# [Required action]
Restate each entry below exactly; pictures stay out of the copy.

[Records for the exercise Boundary: Start]

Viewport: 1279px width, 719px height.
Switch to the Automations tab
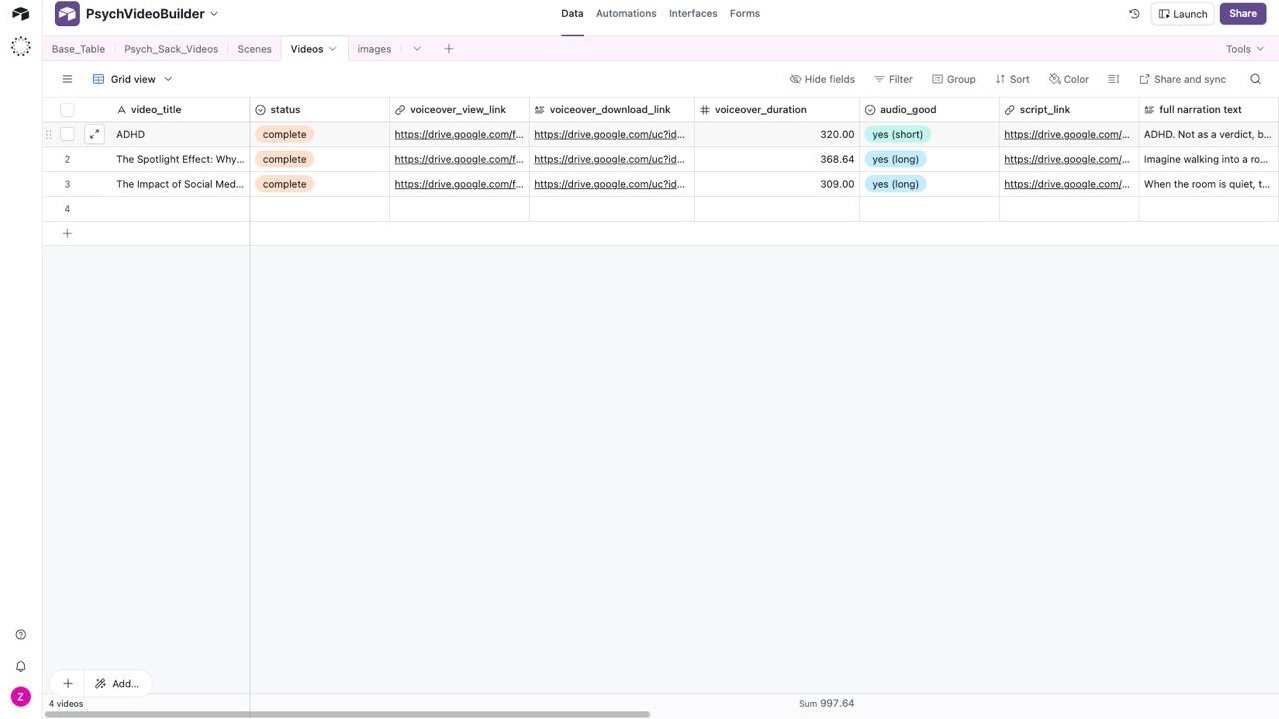[x=626, y=14]
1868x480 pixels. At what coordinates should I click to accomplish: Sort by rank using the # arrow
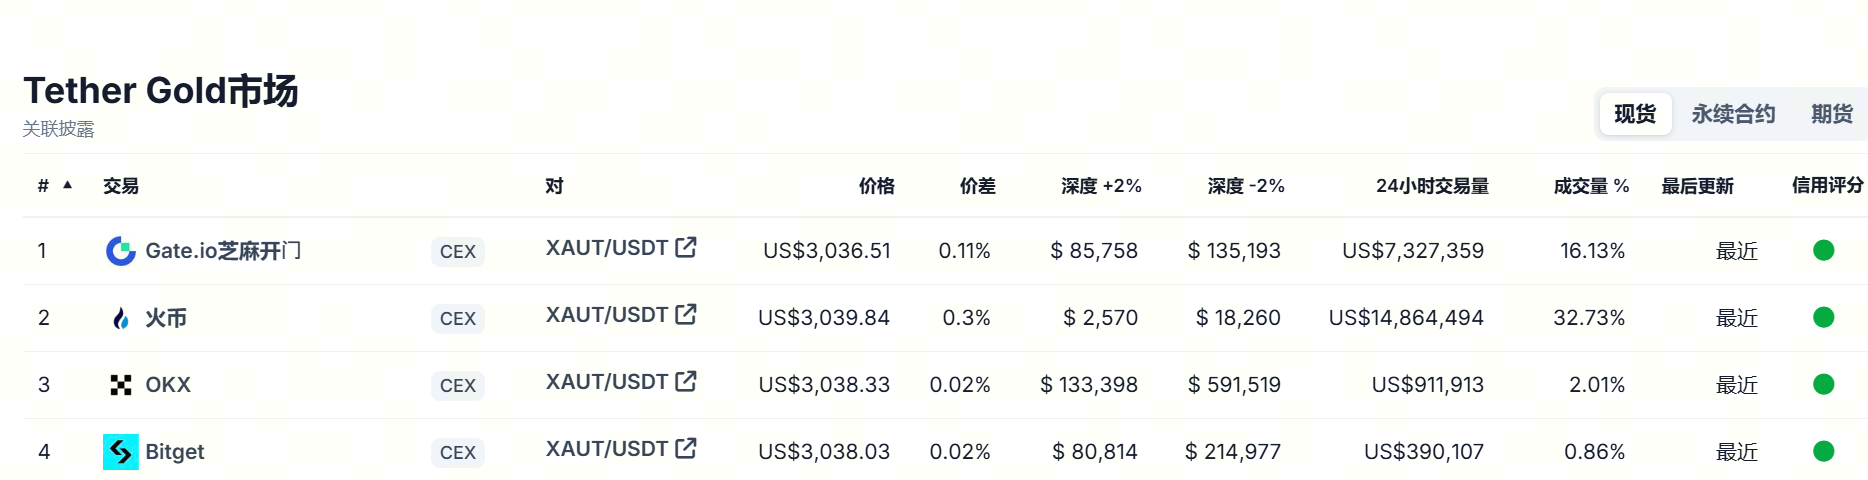(67, 185)
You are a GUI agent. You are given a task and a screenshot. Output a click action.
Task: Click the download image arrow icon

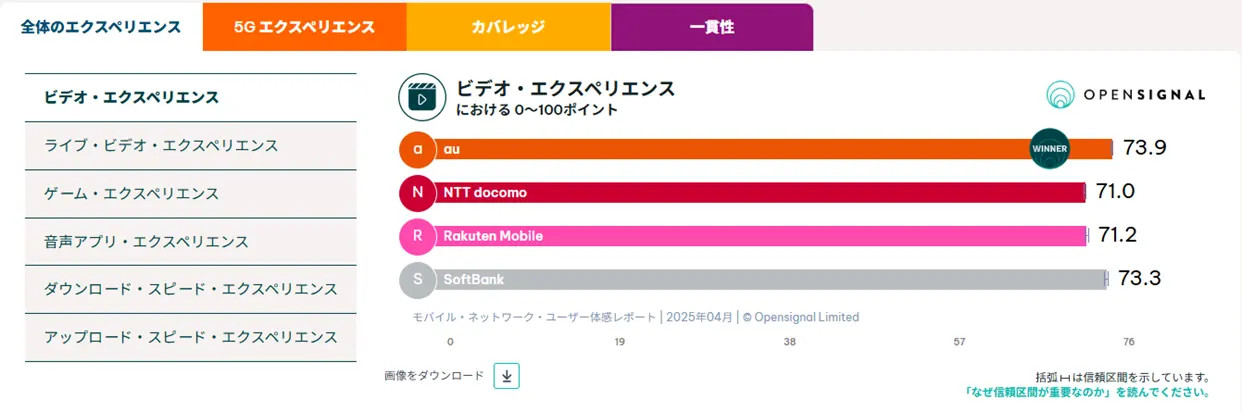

[Records for the exercise Boundary: End]

# [Your response]
Viewport: 1279px width, 719px height.
Switch to the Automations tab
[x=626, y=14]
1868x480 pixels. At what coordinates should I click to accomplish: Sort by rank using the # arrow
(67, 185)
You are a GUI agent. You are given a task and a screenshot. Output a click action.
Task: Click the download image arrow icon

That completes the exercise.